Extracted material
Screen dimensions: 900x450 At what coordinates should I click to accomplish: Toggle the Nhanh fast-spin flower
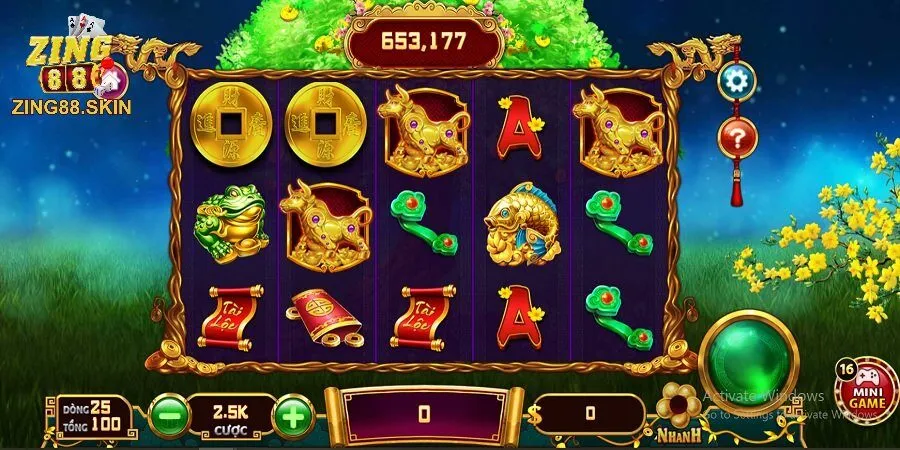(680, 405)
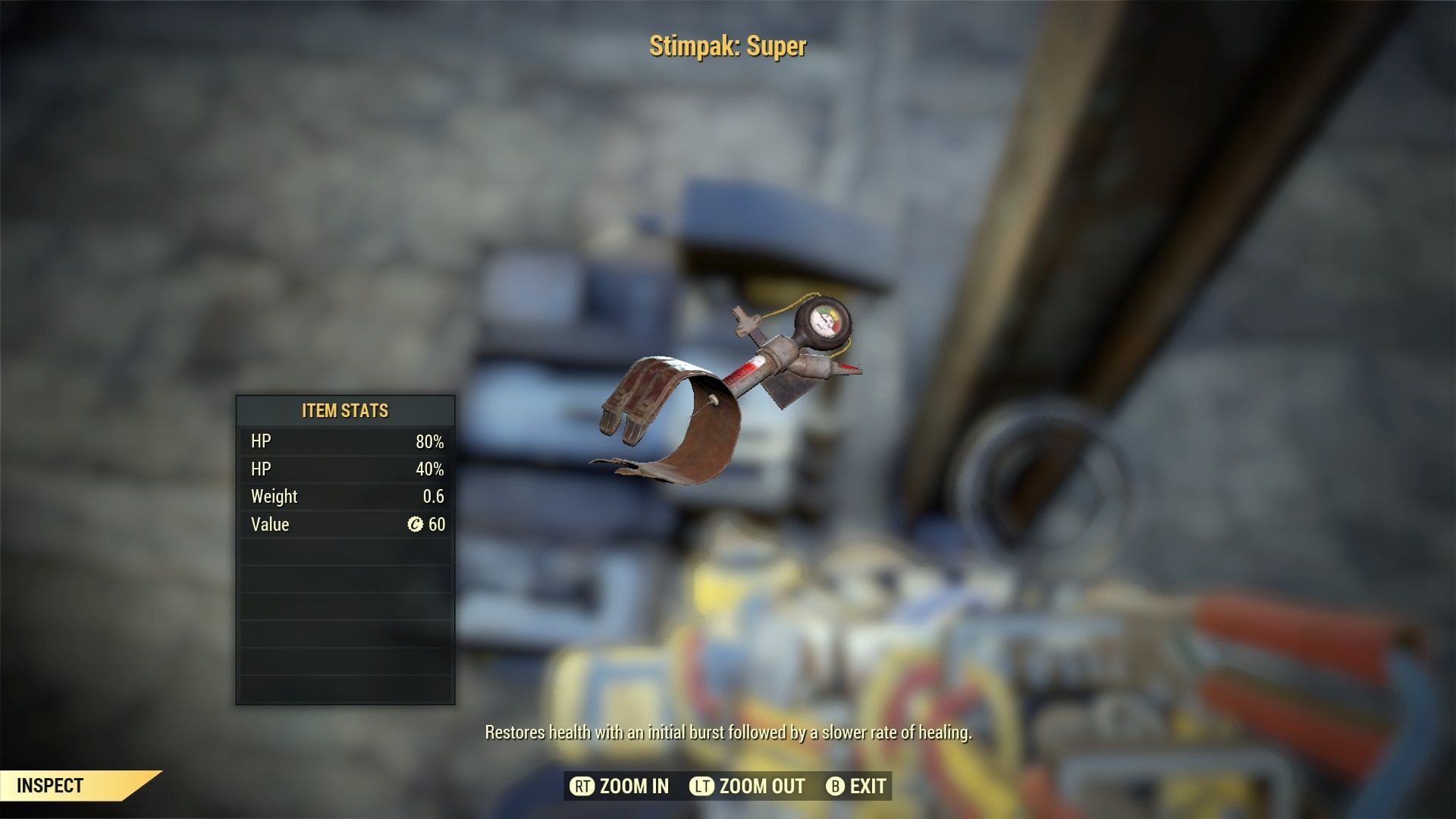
---
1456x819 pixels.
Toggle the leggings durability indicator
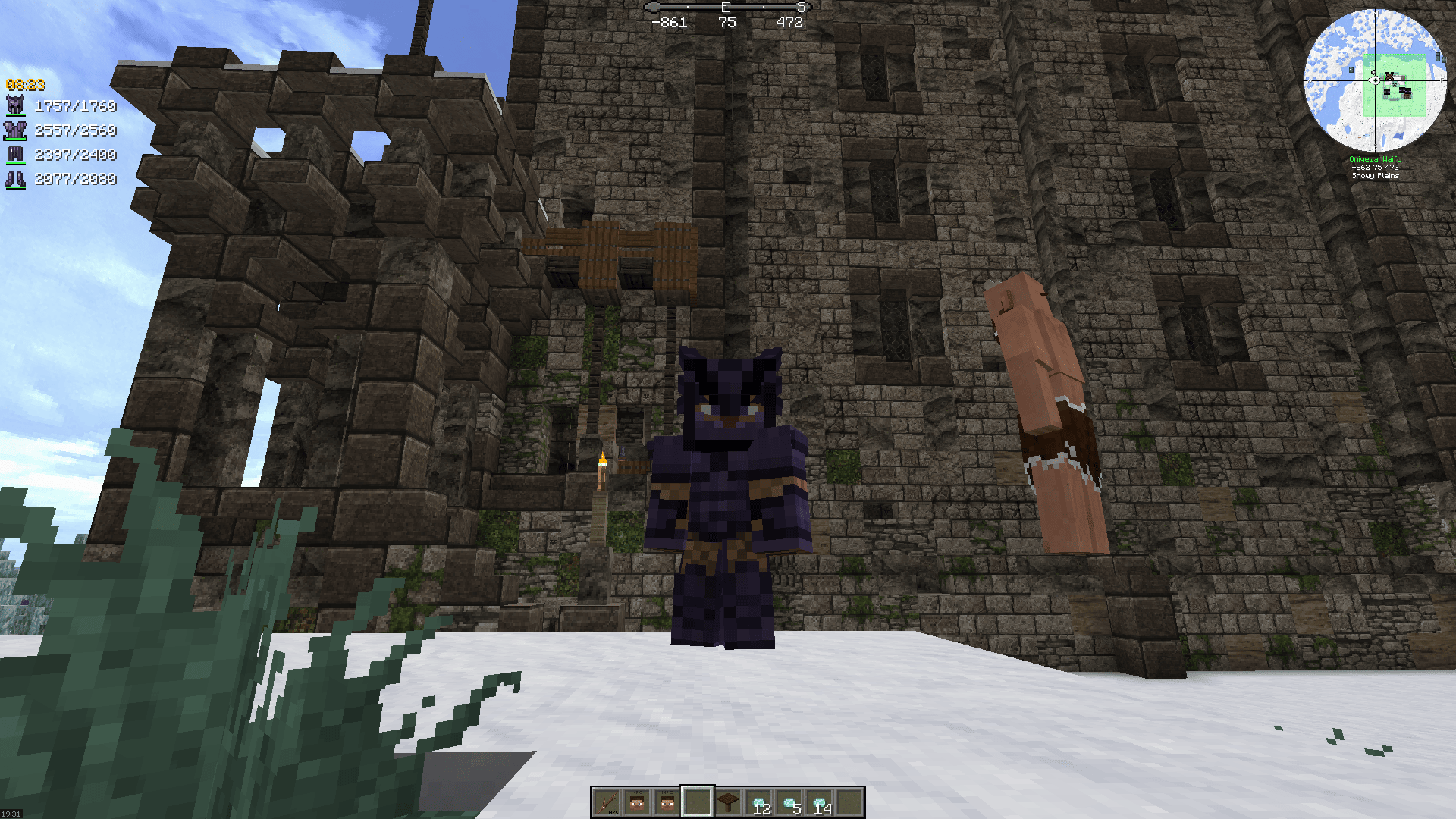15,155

What is required
Which lines in the items above contain the word "Toggle"? Copy each of those lines in full.

Task solution
Screen dimensions: 900x450 At what coordinates should I click to accomplish: Toggle the Nhanh fast-spin flower
Toggle the leggings durability indicator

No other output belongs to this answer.